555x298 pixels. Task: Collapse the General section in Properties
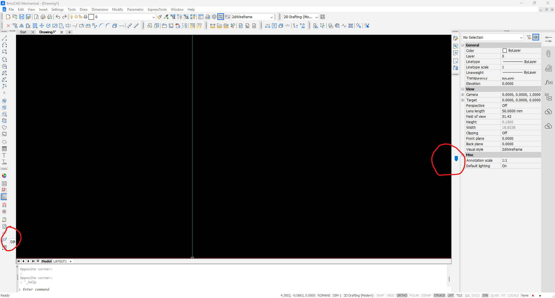(463, 45)
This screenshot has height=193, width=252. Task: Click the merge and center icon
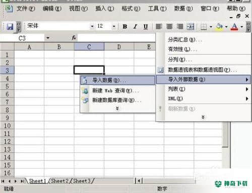click(x=190, y=27)
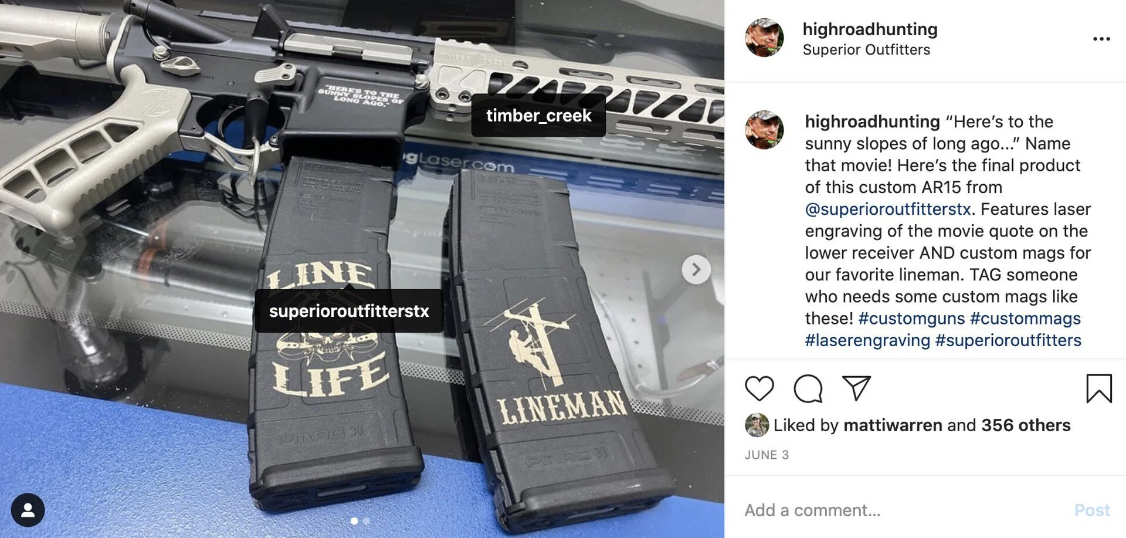Open highroadhunting username in header
Screen dimensions: 1126x538
(x=870, y=29)
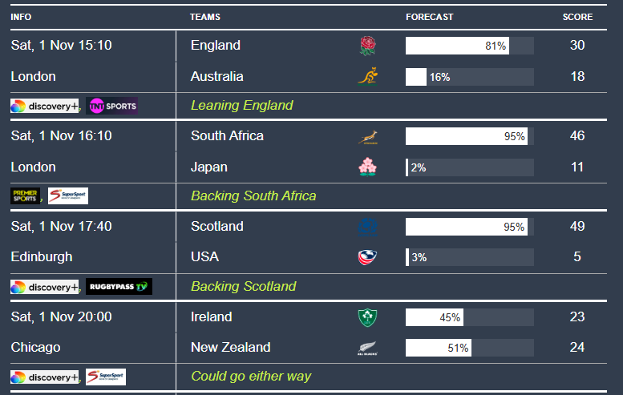The width and height of the screenshot is (623, 395).
Task: Click SuperSport logo under Ireland match
Action: 105,377
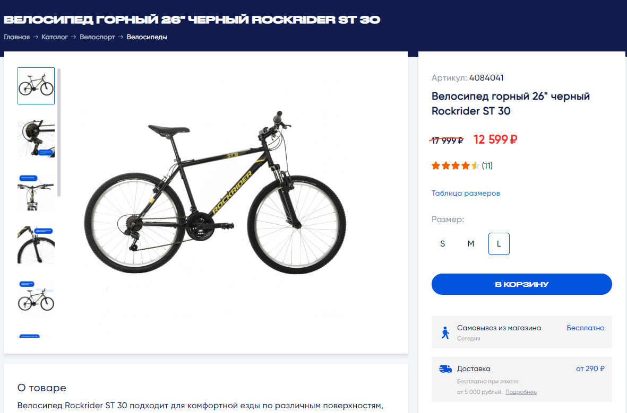View the handlebar close-up thumbnail
The image size is (627, 413).
[36, 191]
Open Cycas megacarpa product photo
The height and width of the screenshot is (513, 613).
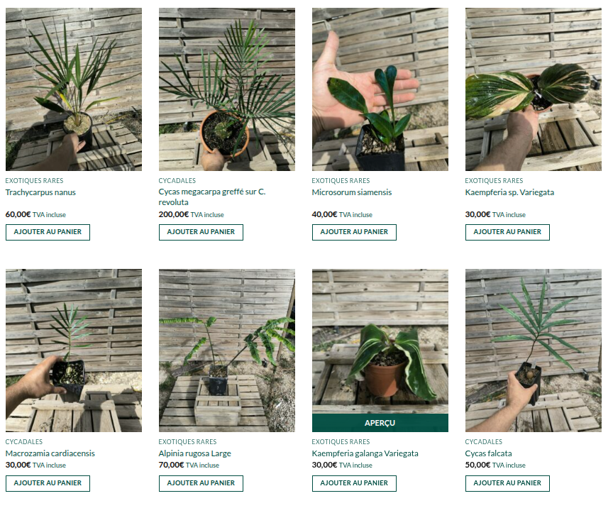click(x=227, y=89)
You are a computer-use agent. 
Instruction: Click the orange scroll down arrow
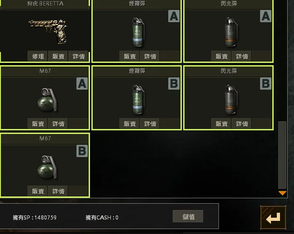282,193
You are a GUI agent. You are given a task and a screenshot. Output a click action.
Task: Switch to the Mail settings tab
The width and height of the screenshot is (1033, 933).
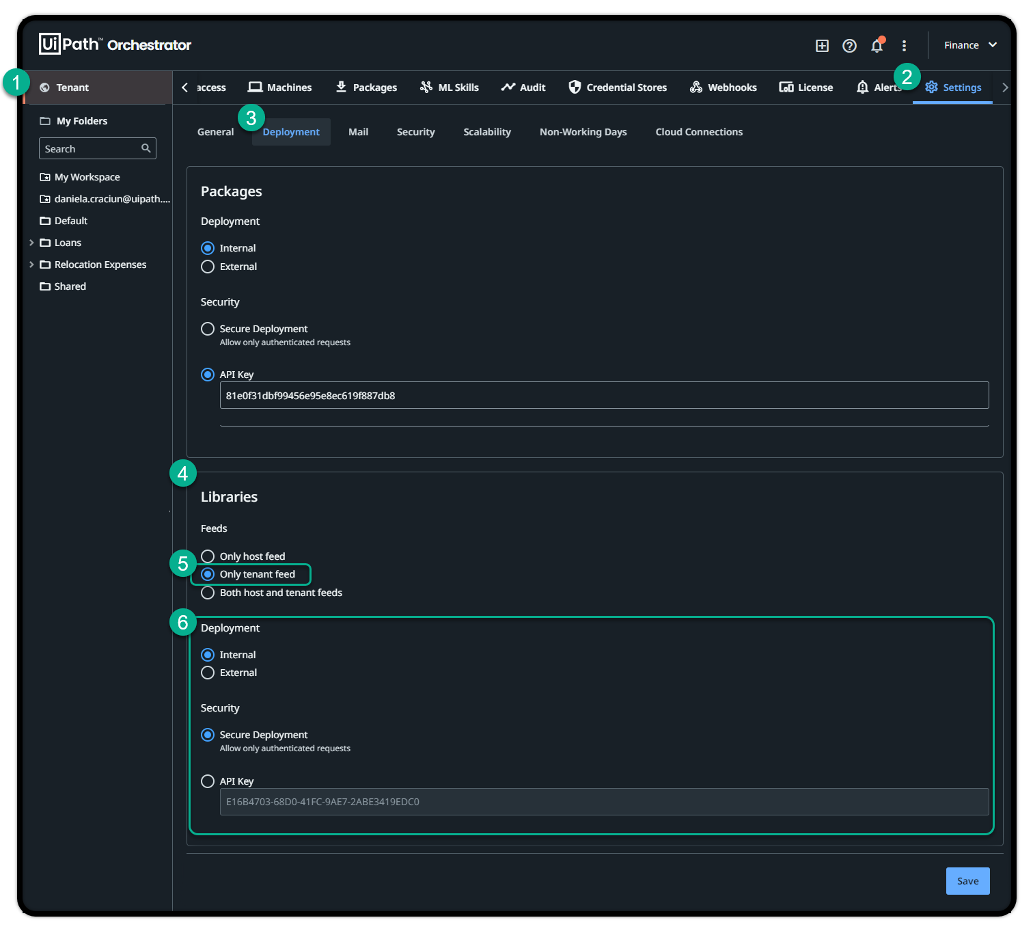pyautogui.click(x=358, y=132)
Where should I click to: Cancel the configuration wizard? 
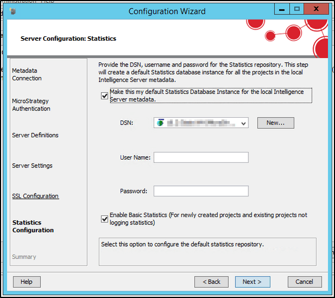[x=304, y=282]

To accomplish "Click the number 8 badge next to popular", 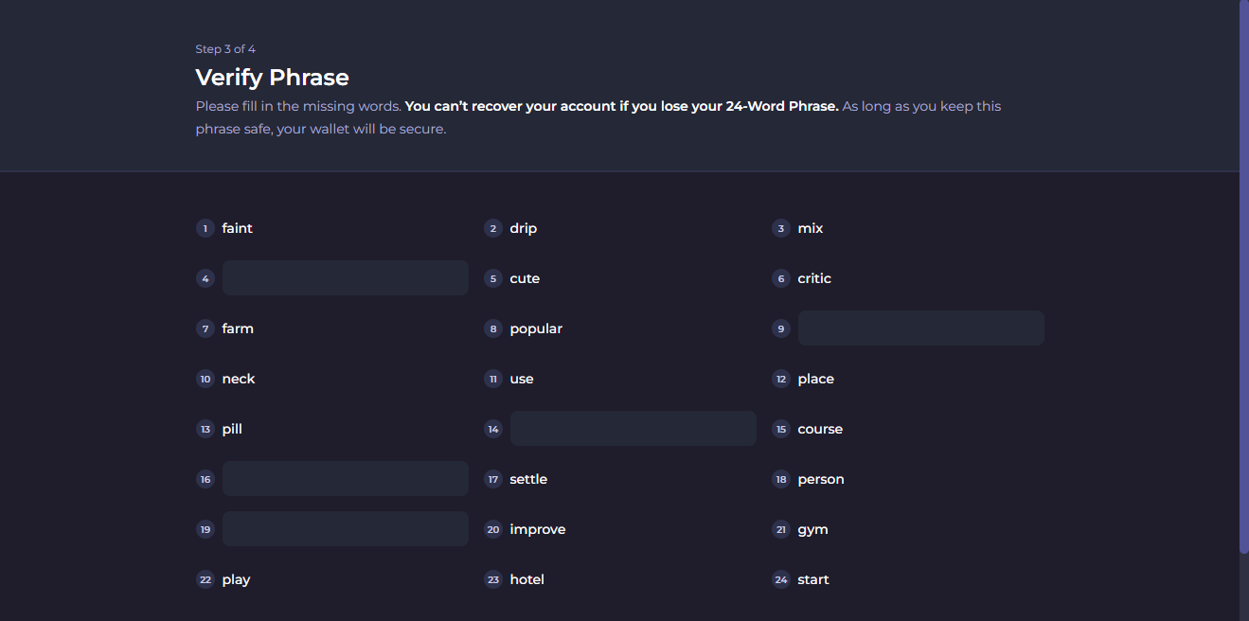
----------------------------------------
▶ [EXERCISE PROMPT] Each line from the one holding "This screenshot has" down to the end of the records is to be reproduced unaltered, and the pictures are to be omitted.

▶ [RESULT OF THIS EXERCISE]
This screenshot has height=193, width=252. Task: Click the merge and center icon
click(x=190, y=27)
Open highroadhunting username in header
Screen dimensions: 1126x538
(x=870, y=29)
The width and height of the screenshot is (623, 395).
Task: Click SuperSport logo under Ireland match
Action: 105,377
View the handlebar close-up thumbnail
The image size is (627, 413).
[36, 191]
Open Cycas megacarpa product photo
The height and width of the screenshot is (513, 613).
click(x=227, y=89)
You are a computer-use agent. 
Instruction: Click the orange scroll down arrow
282,193
You are a GUI agent. You are given a task and a screenshot. Output a click action.
Task: Switch to the Mail settings tab
The width and height of the screenshot is (1033, 933).
pyautogui.click(x=358, y=132)
Where should I click to: Cancel the configuration wizard? 
[x=304, y=282]

To accomplish "Click the number 8 badge next to popular", 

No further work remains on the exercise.